Accordingly, references in the Announcement to the Placing Shares
being offered, subscribed, acquired or otherwise dealt with should
be read as including any offer to, or subscription, acquisition or
dealing by, Cavendish and/or any of its affiliates acting as an
investor for its or their own account(s). Neither Cavendish
nor the Company intend to disclose the extent of any such
investment or transaction otherwise than in accordance with any
legal or regulatory obligation to do so;
33. it:
(a) has complied
with its obligations in connection with money laundering and
terrorist financing under the Proceeds of Crime Act 2002 (as
amended), the Terrorism Act 2000 (as amended), the Terrorism Act
2006, the Money Laundering, Terrorist Financing and Transfer of
Funds (Information on the Payer) Regulations 2017 (as amended) and
all related or similar rules, regulations or guidelines, issued,
administered or enforced by any government agency having
jurisdiction in respect thereof and the Money Laundering Sourcebook
of the FCA (together, the "Money Laundering
Regulations");
(b) is not a
person:
(i) with whom
transactions are prohibited under the US Foreign Corrupt Practices
Act of 1977 or any economic sanction programmes administered by, or
regulations promulgated by, the Office of Foreign Assets Control of
the U.S. Department of the Treasury;
(ii) named on
the Consolidated List of Financial Sanctions Targets maintained by
HM Treasury of the United Kingdom; or
(iii) subject to
financial sanctions imposed pursuant to a regulation of the
European Union or a regulation adopted by the United Nations or
other applicable law,
(together with the Money Laundering
Regulations, the "Regulations") and if making payment on behalf of
a third party, that satisfactory evidence has been obtained and
recorded by it to verify the identity of the third party as
required by the Regulations and has obtained all governmental and
other consents (if any) which may be required for the purpose of,
or as a consequence of, such purchase, and it will provide promptly
to Cavendish such evidence, if any, as to the identity or location
or legal status of any person which they may request from it in
connection with the Placing (for the purpose of complying with the
Regulations or ascertaining the nationality of any person or the
jurisdiction(s) to which any person is subject or otherwise) in the
form and manner requested by Cavendish on the basis that any
failure by it to do so may result in the number of Placing Shares
that are to be acquired by it or at its direction pursuant to the
Placing being reduced to such number, or to nil, as Cavendish may
decide at its sole discretion;
34. in order to
ensure compliance with the Regulations, Cavendish (for itself and
as agent on behalf of the Company) or the Company's registrars may,
in their absolute discretion, require verification of its
identity.

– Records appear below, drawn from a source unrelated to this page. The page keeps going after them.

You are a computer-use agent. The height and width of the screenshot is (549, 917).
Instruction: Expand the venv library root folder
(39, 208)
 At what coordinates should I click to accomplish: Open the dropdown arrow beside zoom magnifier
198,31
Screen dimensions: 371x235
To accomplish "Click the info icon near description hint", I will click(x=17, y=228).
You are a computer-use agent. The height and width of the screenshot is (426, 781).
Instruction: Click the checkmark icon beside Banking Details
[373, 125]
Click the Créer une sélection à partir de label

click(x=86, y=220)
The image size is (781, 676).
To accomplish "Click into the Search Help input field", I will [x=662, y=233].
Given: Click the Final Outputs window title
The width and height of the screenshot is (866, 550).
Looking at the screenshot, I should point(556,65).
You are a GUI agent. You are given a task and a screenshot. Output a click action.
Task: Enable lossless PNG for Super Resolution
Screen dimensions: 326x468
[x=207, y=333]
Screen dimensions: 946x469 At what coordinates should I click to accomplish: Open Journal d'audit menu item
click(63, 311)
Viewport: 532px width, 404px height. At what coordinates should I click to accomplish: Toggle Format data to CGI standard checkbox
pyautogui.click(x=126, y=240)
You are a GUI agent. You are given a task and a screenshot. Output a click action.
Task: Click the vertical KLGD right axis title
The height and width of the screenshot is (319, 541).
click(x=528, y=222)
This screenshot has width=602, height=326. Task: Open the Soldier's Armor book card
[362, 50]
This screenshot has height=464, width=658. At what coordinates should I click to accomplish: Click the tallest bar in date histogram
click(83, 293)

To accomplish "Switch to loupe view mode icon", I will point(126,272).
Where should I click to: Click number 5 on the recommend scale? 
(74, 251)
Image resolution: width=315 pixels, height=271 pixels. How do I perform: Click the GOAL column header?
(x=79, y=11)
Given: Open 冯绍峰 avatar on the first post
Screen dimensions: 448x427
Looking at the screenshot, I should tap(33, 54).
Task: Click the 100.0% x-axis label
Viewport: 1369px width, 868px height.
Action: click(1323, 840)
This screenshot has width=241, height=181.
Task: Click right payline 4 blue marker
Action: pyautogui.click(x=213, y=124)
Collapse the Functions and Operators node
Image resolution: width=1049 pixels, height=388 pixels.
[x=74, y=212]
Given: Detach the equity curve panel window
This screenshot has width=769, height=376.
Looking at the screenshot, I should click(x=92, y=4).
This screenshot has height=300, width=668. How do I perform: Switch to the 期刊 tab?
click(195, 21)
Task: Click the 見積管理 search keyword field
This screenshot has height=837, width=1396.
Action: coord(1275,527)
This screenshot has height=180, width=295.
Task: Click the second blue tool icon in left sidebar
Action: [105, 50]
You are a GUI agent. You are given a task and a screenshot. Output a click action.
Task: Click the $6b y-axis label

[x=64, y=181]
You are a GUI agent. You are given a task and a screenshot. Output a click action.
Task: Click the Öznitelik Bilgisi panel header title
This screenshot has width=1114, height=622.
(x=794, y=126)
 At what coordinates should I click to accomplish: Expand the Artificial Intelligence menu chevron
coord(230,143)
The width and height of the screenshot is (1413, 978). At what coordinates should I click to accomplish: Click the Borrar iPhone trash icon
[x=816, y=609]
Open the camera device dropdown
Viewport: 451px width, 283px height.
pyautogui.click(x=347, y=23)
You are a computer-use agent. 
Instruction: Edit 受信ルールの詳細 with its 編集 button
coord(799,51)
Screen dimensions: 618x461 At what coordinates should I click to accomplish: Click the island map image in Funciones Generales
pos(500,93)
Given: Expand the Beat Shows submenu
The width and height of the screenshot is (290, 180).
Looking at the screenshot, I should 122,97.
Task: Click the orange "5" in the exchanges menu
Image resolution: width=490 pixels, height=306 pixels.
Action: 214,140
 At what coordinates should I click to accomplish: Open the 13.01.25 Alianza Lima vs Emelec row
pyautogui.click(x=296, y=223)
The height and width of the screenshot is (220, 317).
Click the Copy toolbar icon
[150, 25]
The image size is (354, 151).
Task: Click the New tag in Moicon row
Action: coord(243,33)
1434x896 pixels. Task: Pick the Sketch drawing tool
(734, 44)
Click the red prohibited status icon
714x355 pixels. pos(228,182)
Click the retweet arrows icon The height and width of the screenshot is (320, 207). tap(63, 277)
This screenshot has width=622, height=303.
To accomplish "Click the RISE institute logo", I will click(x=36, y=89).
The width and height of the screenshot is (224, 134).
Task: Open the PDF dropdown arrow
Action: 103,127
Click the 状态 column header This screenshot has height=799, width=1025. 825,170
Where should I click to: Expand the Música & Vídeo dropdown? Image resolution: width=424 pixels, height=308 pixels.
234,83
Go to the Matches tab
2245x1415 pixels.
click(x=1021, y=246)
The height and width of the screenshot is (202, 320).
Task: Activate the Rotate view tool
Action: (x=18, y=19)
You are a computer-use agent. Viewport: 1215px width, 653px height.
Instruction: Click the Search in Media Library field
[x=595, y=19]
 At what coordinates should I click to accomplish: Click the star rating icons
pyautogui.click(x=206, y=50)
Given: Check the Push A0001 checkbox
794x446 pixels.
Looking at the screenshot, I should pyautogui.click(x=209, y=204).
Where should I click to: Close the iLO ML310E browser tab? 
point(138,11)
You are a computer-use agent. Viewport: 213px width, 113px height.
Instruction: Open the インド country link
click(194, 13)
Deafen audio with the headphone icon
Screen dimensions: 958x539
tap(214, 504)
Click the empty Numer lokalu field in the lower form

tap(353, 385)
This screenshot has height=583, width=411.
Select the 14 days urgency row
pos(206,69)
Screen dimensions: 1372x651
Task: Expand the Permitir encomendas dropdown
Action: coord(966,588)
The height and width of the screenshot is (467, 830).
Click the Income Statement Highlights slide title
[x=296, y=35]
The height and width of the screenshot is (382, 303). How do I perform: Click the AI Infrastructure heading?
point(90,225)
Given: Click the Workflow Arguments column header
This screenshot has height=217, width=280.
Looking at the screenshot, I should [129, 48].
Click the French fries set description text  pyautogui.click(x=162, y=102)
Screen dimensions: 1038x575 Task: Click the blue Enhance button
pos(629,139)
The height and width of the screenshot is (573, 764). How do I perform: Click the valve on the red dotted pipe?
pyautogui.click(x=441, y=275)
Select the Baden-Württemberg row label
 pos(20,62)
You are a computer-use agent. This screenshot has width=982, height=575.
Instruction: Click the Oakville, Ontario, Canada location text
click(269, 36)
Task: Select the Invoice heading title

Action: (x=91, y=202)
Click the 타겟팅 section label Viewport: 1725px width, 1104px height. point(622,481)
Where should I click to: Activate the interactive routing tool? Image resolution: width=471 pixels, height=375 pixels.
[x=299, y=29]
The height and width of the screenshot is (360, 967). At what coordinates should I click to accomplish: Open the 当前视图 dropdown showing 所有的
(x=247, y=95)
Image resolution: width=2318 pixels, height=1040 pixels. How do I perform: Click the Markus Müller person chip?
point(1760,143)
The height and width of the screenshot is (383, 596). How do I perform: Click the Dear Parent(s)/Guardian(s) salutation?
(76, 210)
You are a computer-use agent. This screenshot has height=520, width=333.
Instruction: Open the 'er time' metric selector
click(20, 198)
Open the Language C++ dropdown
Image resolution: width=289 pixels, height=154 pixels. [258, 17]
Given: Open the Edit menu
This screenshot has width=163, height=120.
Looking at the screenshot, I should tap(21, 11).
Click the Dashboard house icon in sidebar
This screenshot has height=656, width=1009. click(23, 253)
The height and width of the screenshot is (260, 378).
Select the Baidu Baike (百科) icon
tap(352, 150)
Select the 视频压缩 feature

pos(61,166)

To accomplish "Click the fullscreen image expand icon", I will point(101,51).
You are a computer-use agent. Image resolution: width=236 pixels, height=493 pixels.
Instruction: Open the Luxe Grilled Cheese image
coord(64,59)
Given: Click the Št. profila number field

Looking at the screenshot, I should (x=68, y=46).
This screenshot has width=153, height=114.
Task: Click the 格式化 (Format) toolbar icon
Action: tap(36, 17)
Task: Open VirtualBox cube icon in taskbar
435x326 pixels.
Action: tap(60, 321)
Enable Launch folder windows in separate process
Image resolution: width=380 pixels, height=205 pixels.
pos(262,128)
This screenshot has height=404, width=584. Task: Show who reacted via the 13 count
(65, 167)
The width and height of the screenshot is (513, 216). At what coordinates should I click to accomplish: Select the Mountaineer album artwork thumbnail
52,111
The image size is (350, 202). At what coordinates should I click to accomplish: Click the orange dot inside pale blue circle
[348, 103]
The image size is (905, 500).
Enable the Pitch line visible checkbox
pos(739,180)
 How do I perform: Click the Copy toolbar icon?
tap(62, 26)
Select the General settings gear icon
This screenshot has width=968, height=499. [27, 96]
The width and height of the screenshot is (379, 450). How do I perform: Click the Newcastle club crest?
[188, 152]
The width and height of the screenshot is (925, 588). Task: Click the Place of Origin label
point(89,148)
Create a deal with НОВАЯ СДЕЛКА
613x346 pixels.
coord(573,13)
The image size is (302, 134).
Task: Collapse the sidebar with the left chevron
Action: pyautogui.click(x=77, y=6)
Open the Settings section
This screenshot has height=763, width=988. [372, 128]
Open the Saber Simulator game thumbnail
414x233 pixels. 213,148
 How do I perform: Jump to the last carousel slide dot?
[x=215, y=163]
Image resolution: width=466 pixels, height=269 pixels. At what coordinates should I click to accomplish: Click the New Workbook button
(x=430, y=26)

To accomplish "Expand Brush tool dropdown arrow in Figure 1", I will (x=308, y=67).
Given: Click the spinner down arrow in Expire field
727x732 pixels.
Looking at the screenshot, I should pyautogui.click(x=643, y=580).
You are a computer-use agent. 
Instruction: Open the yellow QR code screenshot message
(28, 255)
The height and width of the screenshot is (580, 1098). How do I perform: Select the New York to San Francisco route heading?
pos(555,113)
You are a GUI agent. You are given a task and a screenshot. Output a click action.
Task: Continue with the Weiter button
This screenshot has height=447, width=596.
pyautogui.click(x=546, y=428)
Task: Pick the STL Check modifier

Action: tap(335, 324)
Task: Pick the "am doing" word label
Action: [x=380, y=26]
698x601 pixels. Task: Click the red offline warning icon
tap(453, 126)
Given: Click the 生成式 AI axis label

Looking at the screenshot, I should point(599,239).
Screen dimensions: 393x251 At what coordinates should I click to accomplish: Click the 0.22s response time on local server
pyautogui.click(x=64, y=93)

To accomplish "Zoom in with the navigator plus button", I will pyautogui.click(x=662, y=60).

Pending the provision to Cavendish or the Company's
registrars, as applicable, of evidence of identity, definitive
certificates in respect of the Placing Shares may be retained at
Cavendish's absolute discretion or, where appropriate, delivery of
the Placing Shares to it in uncertificated form may be delayed at
Cavendish's or the Company's registrars', as the case may be,
absolute discretion. If within a reasonable time after a
request for verification of identity Cavendish (for itself and as
agent on behalf of the Company) or the Company's registrars have
not received evidence satisfactory to them, either Cavendish and/or
the Company may, at its absolute discretion, terminate its
commitment in respect of the Placing, in which event the monies
payable on acceptance of allotment will, if already paid, be
returned without interest to the account of the drawee's bank from
which they were originally debited;
35. its
participation in the Placing would not give rise to an offer being
required to be made by it, or any person with whom it is acting in
concert, pursuant to Rule 9 of the City Code on Takeovers and
Mergers;
36. any money held
in an account with Cavendish on behalf of the Placee and/or any
person acting on behalf of the Placee will not be treated as client
money within the meaning of the relevant rules and regulations of
the FCA made under the FSMA. The Placee acknowledges that the money
will not be subject to the protections conferred by the client
money rules; as a consequence, this money will not be segregated
from Cavendish 's money in accordance with the client money rules
and will be used by Cavendish in the course of its business; and
the Placee will rank only as a general creditor of
Cavendish's;
37. Cavendish may
choose to invoke the CASS Delivery Versus Payment exemption (under
CASS 7.11.14R within the FCA Handbook Client Assets Sourcebook)
with regard to settlement of funds, in connection with the Placing,
should it see fit;
38. neither it nor,
as the case may be, its clients expect Cavendish to have any duties
or responsibilities to such persons similar or comparable to the
duties of "best execution" and "suitability" imposed by the COBS,
and that Cavendish is not acting for it or its clients, and that
Cavendish will not be responsible for providing the protections
afforded to clients of Cavendish or for providing advice in respect
of the transactions described in the Announcement;
39. it acknowledges
that its commitment to acquire Placing Shares on the terms set out
in the Announcement and in the contract note, through the
electronic trade confirmation or other (oral or written)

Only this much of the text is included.